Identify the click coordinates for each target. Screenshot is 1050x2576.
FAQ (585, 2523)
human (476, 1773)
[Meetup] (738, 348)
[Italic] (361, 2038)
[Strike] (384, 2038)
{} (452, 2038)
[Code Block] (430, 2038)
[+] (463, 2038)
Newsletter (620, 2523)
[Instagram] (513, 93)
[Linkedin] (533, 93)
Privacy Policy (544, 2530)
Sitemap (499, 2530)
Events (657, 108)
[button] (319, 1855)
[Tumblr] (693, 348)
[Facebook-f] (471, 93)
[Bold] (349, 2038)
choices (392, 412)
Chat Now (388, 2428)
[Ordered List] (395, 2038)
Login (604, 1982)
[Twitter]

_ _ _ _ _ _ _

Set down exactly the lines from the opening line of the material through the line in which "[button] (319, 1855)" occurs, both included, and no other lines.

**Task response**
Identify the click coordinates for each target. Screenshot is 1050x2576.
FAQ (585, 2523)
human (476, 1773)
[Meetup] (738, 348)
[Italic] (361, 2038)
[Strike] (384, 2038)
{} (452, 2038)
[Code Block] (430, 2038)
[+] (463, 2038)
Newsletter (620, 2523)
[Instagram] (513, 93)
[Linkedin] (533, 93)
Privacy Policy (544, 2530)
Sitemap (499, 2530)
Events (657, 108)
[button] (319, 1855)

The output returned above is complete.